**TASK STATEMENT**
Go through the material below, noting each line where the string "Choose" appears, and give only the total.

[Opening SUPPLIED RECORDS section]

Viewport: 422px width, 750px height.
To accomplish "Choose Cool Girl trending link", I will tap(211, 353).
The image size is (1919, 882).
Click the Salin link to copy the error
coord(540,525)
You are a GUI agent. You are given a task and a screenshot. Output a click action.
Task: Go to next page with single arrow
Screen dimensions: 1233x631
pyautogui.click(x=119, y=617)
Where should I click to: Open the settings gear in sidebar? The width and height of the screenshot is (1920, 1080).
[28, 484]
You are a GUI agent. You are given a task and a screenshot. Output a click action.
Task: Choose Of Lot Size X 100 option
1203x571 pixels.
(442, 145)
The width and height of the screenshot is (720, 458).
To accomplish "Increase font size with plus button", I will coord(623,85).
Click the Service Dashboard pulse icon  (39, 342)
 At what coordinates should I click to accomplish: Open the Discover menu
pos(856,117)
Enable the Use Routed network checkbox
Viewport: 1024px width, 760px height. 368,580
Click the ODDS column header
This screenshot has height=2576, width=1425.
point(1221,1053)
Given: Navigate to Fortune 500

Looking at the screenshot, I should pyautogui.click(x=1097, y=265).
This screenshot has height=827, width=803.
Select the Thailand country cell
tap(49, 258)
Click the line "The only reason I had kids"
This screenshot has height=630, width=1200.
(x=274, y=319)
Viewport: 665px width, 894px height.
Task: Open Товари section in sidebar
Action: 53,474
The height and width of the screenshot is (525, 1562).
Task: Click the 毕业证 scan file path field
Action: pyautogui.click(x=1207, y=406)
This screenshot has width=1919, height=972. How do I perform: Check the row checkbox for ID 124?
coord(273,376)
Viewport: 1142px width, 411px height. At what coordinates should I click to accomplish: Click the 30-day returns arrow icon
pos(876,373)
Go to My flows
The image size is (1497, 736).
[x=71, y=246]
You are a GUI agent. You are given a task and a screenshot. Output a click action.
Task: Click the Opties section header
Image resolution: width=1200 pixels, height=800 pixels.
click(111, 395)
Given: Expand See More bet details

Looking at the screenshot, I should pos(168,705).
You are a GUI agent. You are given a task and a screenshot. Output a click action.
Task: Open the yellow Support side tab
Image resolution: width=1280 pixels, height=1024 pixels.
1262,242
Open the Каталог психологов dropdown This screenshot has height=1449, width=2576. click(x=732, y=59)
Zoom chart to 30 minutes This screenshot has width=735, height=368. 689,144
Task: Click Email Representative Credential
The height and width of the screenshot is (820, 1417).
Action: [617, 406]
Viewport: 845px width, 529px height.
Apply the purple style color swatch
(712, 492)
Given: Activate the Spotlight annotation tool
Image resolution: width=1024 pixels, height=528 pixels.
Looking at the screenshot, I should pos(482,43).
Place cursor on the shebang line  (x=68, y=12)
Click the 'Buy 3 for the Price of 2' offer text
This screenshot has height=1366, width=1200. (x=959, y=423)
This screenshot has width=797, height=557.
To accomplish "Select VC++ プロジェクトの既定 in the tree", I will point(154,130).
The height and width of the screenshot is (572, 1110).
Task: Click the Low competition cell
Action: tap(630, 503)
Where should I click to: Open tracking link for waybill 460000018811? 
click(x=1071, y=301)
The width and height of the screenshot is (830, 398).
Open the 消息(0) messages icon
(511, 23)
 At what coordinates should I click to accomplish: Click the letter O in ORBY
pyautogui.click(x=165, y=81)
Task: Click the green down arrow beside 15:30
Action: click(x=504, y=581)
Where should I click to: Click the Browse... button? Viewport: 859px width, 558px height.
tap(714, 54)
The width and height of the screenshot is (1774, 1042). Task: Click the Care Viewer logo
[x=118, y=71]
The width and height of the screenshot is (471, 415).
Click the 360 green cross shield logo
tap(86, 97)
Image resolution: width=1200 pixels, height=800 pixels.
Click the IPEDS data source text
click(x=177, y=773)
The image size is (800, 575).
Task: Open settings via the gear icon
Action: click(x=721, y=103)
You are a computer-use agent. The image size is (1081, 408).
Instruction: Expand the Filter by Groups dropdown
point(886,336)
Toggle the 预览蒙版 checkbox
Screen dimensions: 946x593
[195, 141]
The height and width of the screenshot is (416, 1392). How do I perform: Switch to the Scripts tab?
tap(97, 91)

[Closing SUPPLIED RECORDS section]

**REPLY TO THE EXERCISE**
2